Music » CD Reviews

Bright Eyes

I'm Wide Awake, It's Morning/Digital Ash in a Digital Urn (Saddle Creek)


There's a famous line uttered by Ethan Hawke's character in Reality Bites: "The only thing you have to be by the age of 23 is yourself." Winona Ryder's character Lelaina dutifully retorts, "Yeah, well, I'm not sure who that is anymore."

The musical equivalent of this dichotomy between self-assurance and insecurity just might be Bright Eyes. The Omaha group existed as an underground outlet for 24-year-old Conor Oberst's precocious musings until 2002's Lifted or the Story Is in the Soil Keep Your Ear to the Ground. A sprawling album brimming with jovially orchestrated campfire tunes, it sent Oberst rocketing into the world of New York Times profiles, saddled with the tag of being the MySpace generation's Dylan.

Based on its title, it would be an obvious conceit that Morning -- the first (and better) of two separate albums Bright Eyes is releasing -- represents a new beginning for Oberst's songwriting. But if anything, Morning is a retreat from the mythology created by the precious metaphors and overstuffed songs of Lifted -- i.e. , Oberst finding solace in the familiarity and simplicity that made his early recordings so searing.

This translates into an affecting album rooted in folksy alt-country.
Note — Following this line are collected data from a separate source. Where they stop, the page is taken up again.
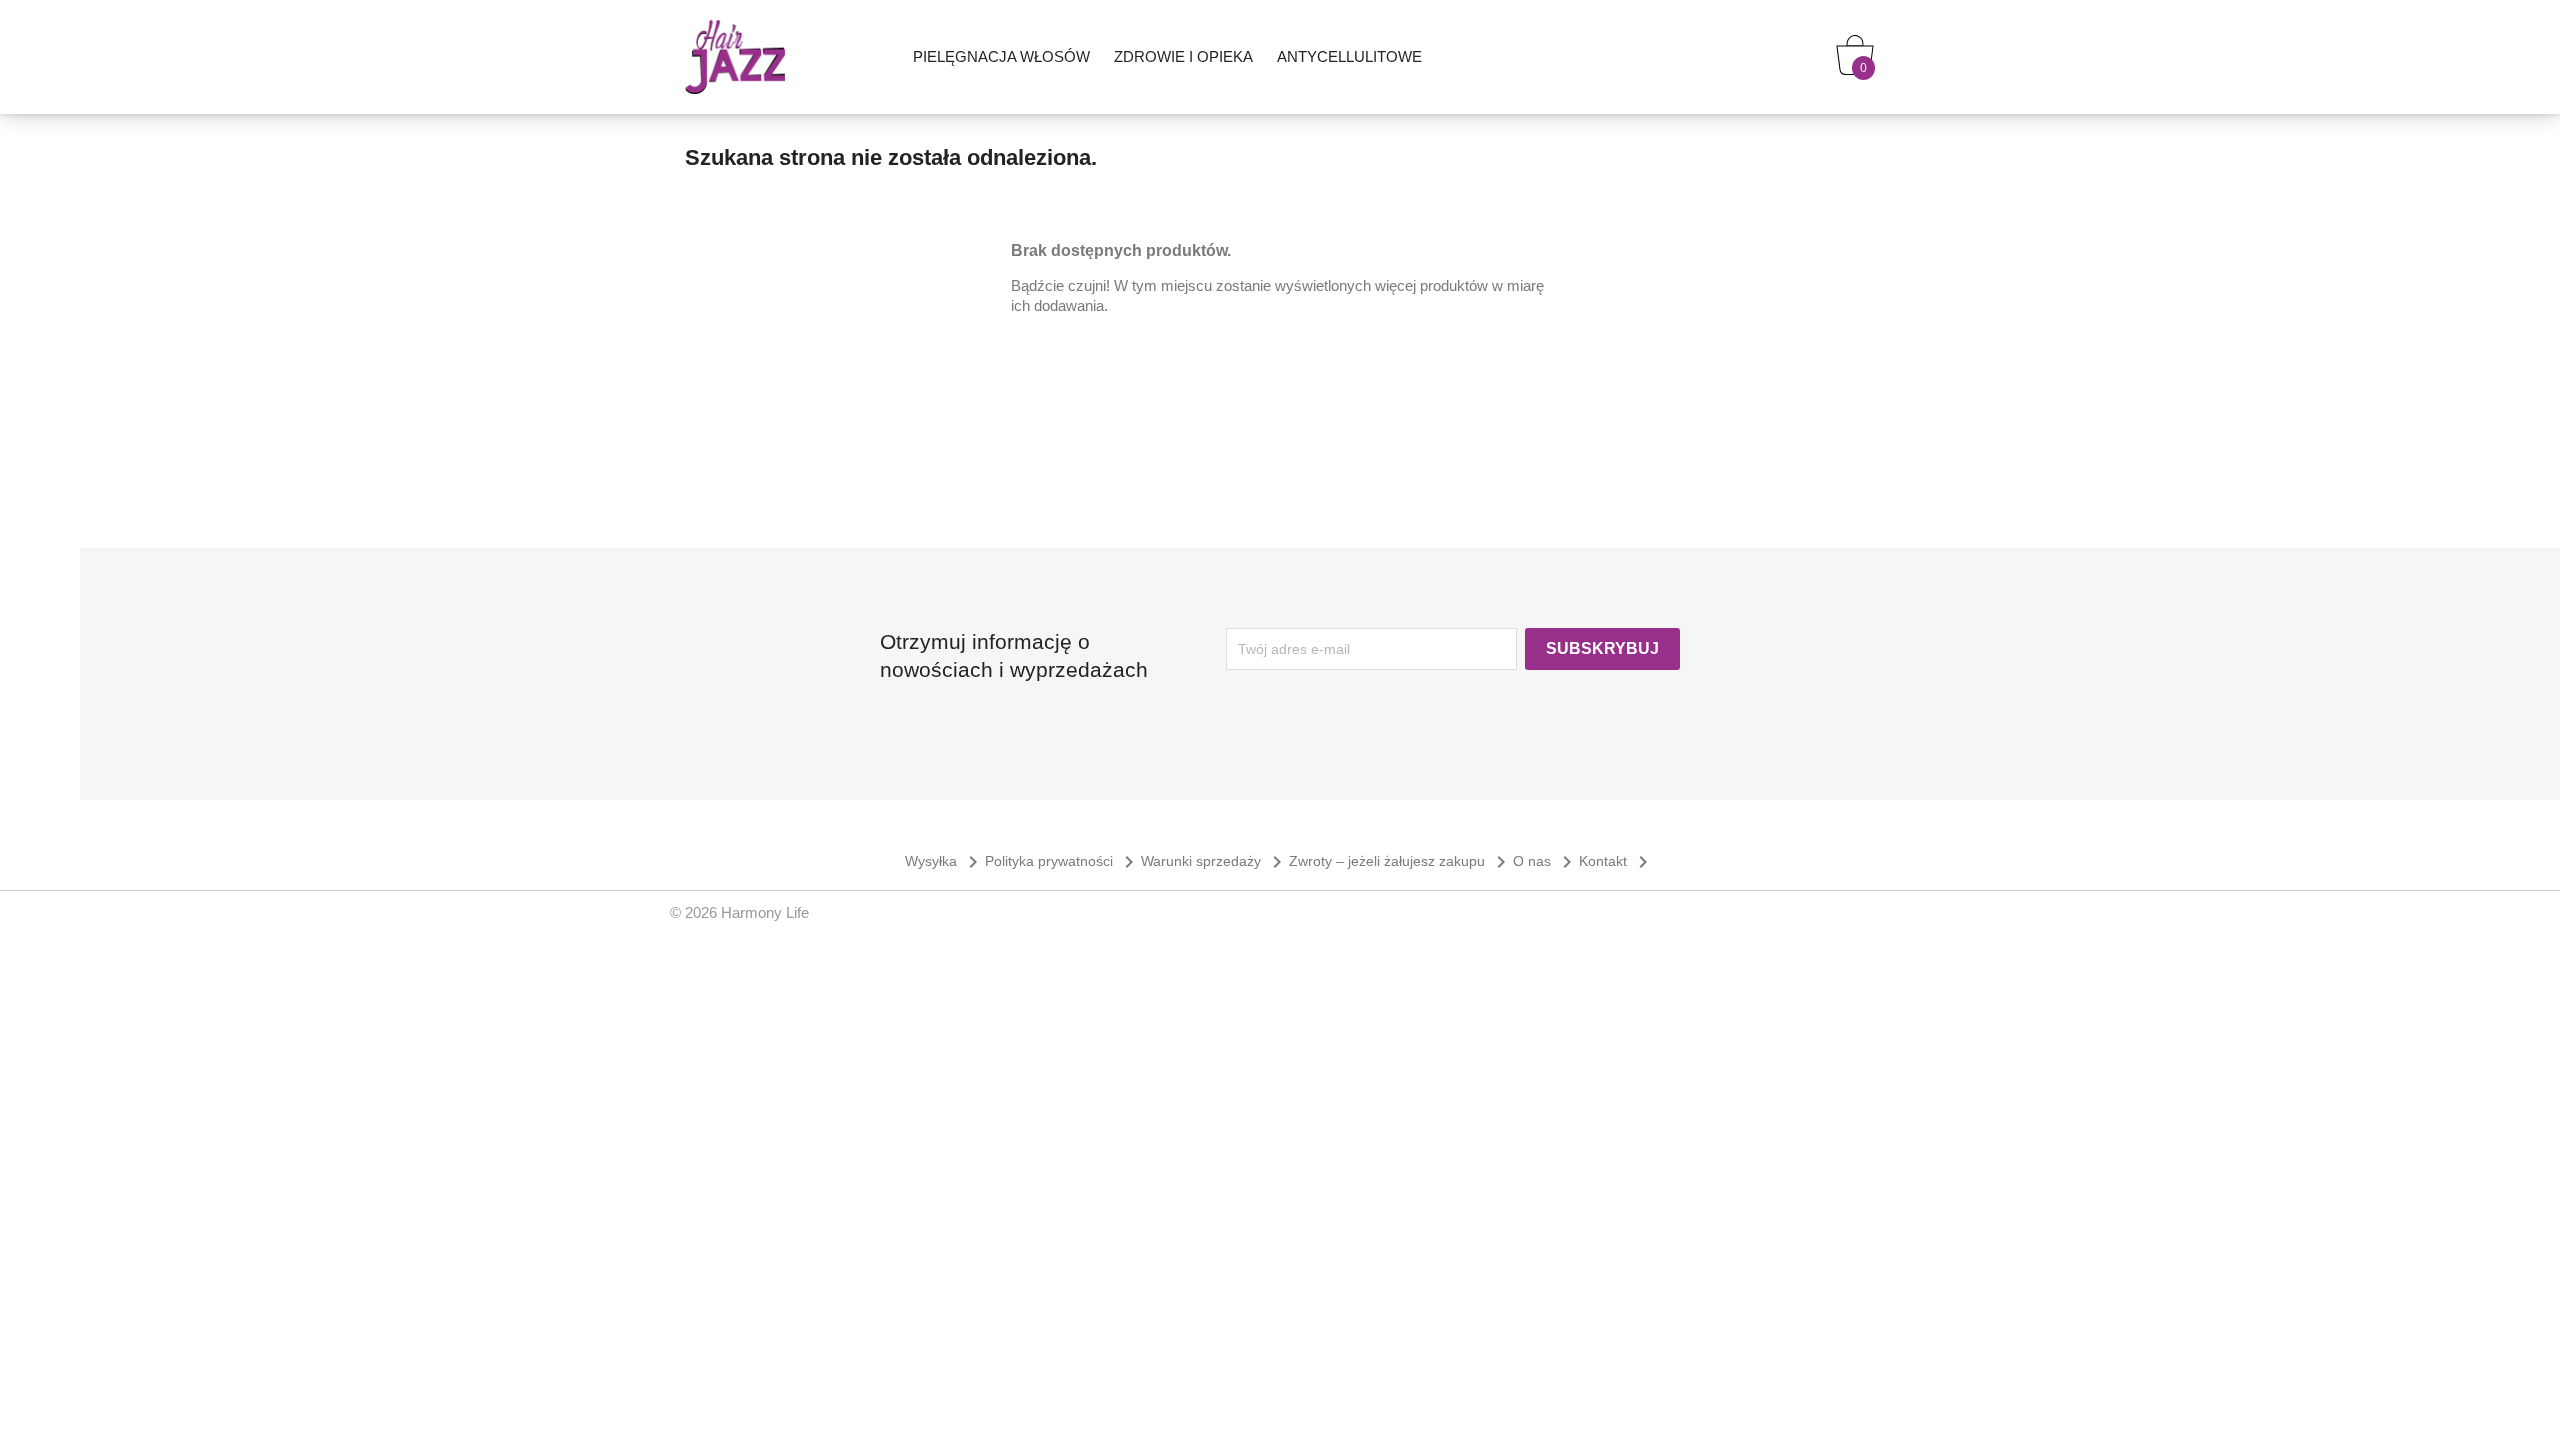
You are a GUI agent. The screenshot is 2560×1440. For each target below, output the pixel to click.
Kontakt (1617, 861)
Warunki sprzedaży (1215, 861)
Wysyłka (945, 861)
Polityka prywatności (1063, 861)
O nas (1546, 861)
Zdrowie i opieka (1183, 56)
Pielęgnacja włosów (1001, 56)
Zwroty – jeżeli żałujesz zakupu (1401, 861)
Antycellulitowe (1349, 56)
While no less lush in spots than Lifted -- courtesy of trumpets, keyboards, and big group sing-alongs -- Morning feels more intimate and less crowded. Sedate pedal steel and mandolin bend around acoustic guitar here and there, and Emmylou Harris adds her majestic twang to three songs, including the Gillian Welchlike "Land Locked Blues."

Ash, in contrast, mixes guitar strums with dizzy new wave, colored by melodramatic strings, computerized splotches, and programmed bloops. On the New Order-style character sketch "Light Pollution," this charming electronic bustle works; the stuttering-beat ramble "Arc of Time," however, is interminable.

The immediacy and personal connection afforded by Morning's warm instrumentation are lacking on Ash -- due not only to weaker songs, but in the way Oberst allows sonics to undermine the strength of his thoughts. Even when trying to reconcile swagger with uncertainty -- as when he shyly offers such lines as "I mean, I really think you like me" -- there is real power in the way he's confident enough to acknowledge and embrace his "Aw, shucks" vulnerability.